Q: My dentist wanted me to be evaluated by a periodontist for possible bone loss. I went for an evaluation and he said I had bone loss and recommended osseous surgery 4+ per quad. I have no pain, no bleeding while brushing, but chronic bad breath. I thought periodontal scaling and root planing would be done first before osseous surgery. Also, I was advised that I needed crown lengthening to prep a tooth for a crown. I am hesitant to have the surgery without trying the scaling and root planing. What are your thoughts? Thank You.
A: This question seems to come up quite often from patients, doctors, students and residents, so I will try to explain how things have changed over the last 29 years in our approach to treating gum disease.
First, an accurate diagnosis is necessary. Once we review the clinical information and full set of quality digital radiographs, we can determine how to treat the disease in the least invasive but most effective way possible with the best long term results.
We utilize laser therapy, which eliminates the need for separate scaling and root planing appointments and aggressive surgery (see our web site for more detailed information). We try to eliminate the need for conventional osseous surgery, when possible, and treat the entire mouth with the FDA-cleared laser approach (LANAP).

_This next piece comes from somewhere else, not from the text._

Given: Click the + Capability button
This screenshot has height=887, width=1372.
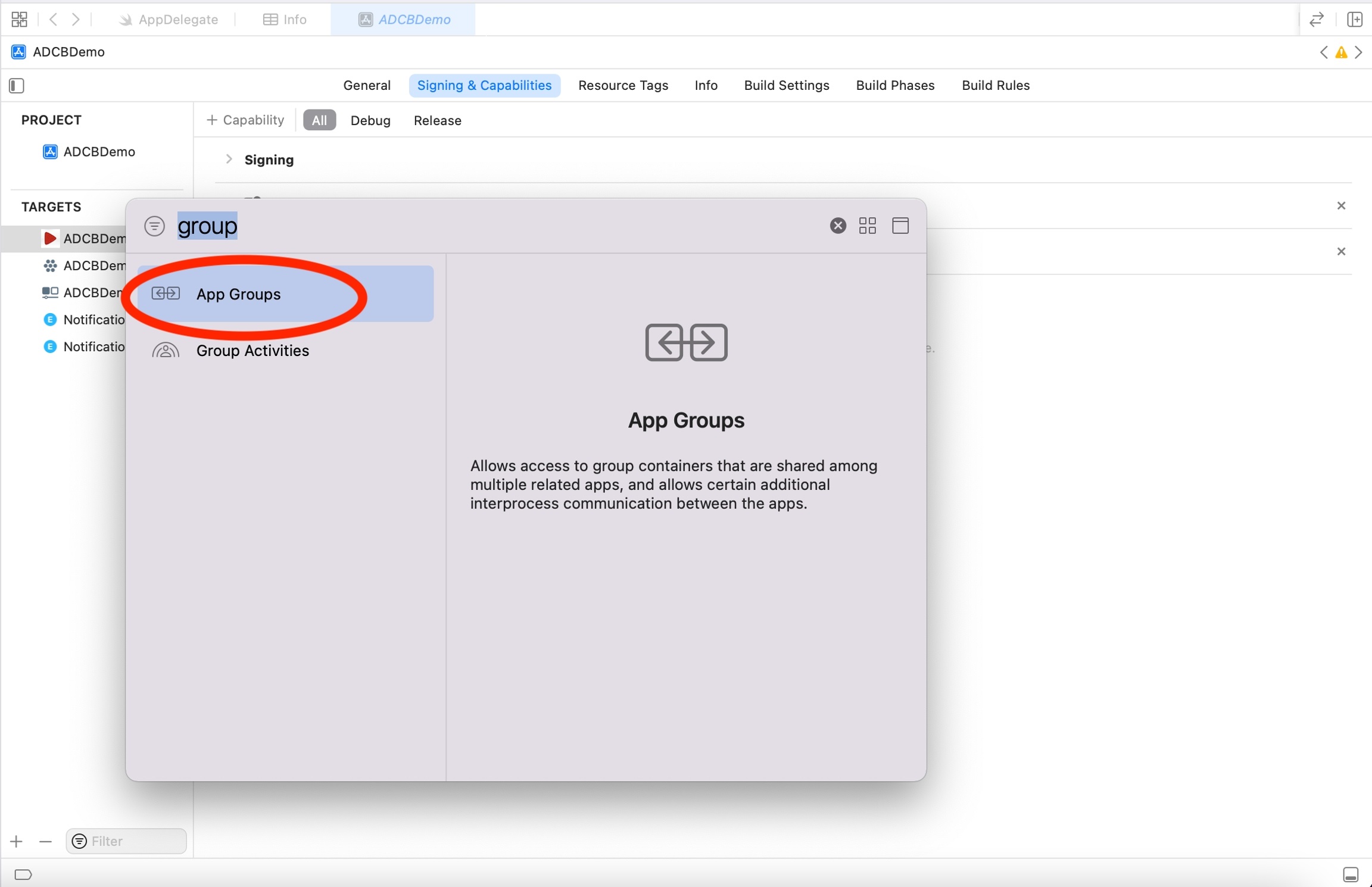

The advantages of this are to:
- Eliminate scaling and root planing as a separate procedure and eliminate the need for multiple appointments involving local anesthesia.
- Utilize the laser surgery instead of the conventional osseous surgery, where possible.
- If crown lengthening is needed, the area of conventional surgery is limited to the area in question.
We find that we can treat about 85% of our patients with the laser approach and in many cases, eliminate the need for cutting, suturing, scaling and root planing. In a worst case scenario, we can just do the conventional osseous surgery in very limited areas for crown lengthening. This comprehensive approach in treating periodontal disease makes for a pleasant post-operative experience for the patient with excellent results.
I would suggest a second opinion with a Periodontist trained in LANAP surgery.